I have a dataframe column from 1995 to today and I would like to create a boolean array that has True for the nearest date BEFORE the next year starts.
So for
["2000-12-22","2000-12-26","2000-12-29","2001-01-02"]
I expect:
[False, False, True, False]
How can I do that? Thanks!
CodePudding user response:
groupby
by year then tail
to get latest in each year, then us .isin
to check if given date is latest for given year
import datetime
import pandas as pd
df = pd.DataFrame({"date":["2000-12-22","2000-12-26","2000-12-29","2001-01-02"]})
df["year"] = df["date"].str.extract("(\d\d\d\d)")
latests = df.groupby("year").tail(1)["date"]
df["islast"] = df["date"].isin(latests)
print(df)
output
date year islast
0 2000-12-22 2000 False
1 2000-12-26 2000 False
2 2000-12-29 2000 True
3 2001-01-02 2001 True
Disclaimer: this solution assumes dates are already sorted in ascending manner.

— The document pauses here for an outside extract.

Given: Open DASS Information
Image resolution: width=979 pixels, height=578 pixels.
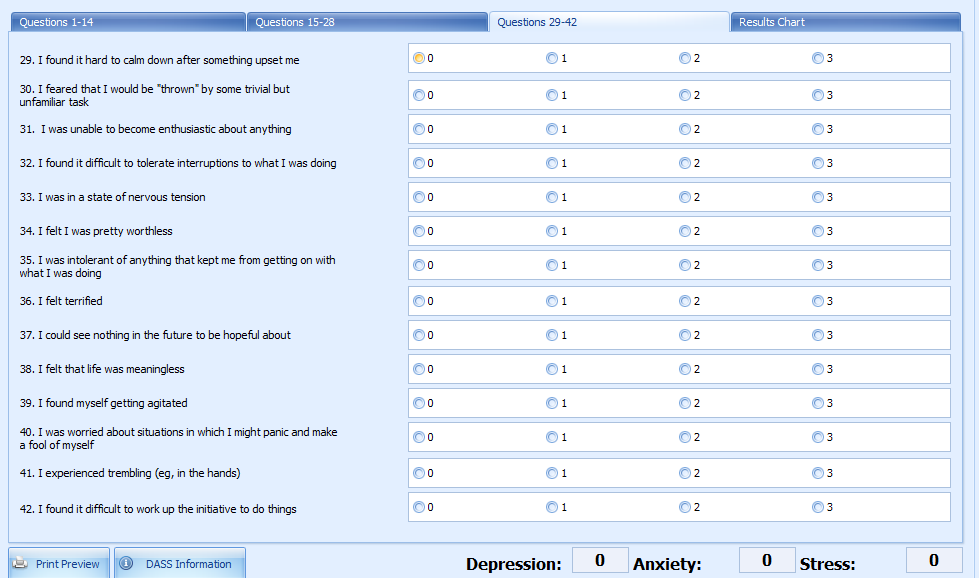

CodePudding user response:
Use the builtin datetime library, https://docs.python.org/3/library/datetime.html, to achieve this without external dependencies like pandas, numpy etc.
from datetime import date
Convert the supplied list of date strings, assumed to be in isoformat
, to datetime
objects:
list_of_date_strings = ["2000-12-22","2000-12-26","2000-12-29","2001-01-02"]
datetime_list = [date.fromisoformat(d) for d in list_of_date_strings]
Now convert to day of year:
datetime_years_of_day = [d.timetuple().tm_yday for d in datetime_list]
and create the mask:
mask = [d == max(datetime_days_of_year) for d in datetime_days_of_year]
print(mask) # -> [False, False, True, False]
In one go:
from datetime import date
list_of_date_strings = ["2000-12-22","2000-12-26","2000-12-29","2001-01-02"]
datetime_list = [date.fromisoformat(d) for d in list_of_date_strings]
datetime_days_of_year = [d.timetuple().tm_yday for d in datetime_list]
mask = [d == max(datetime_days_of_year) for d in datetime_days_of_year]
print(mask) # -> [False, False, True, False]
Hey presto!
!TIP: No need to sort in fact. But if you want the one with the highest day in the year as per your comment just do
index_at_max = datetime_days_of_year.index(max(datetime_days_of_year))
max_in_date_string_list = list_of_date_strings[index_at_max]
There is a neater way to do this using sort plus a lambda and taking the last one in the list, so the method above is a bit more pedestrian but works at least.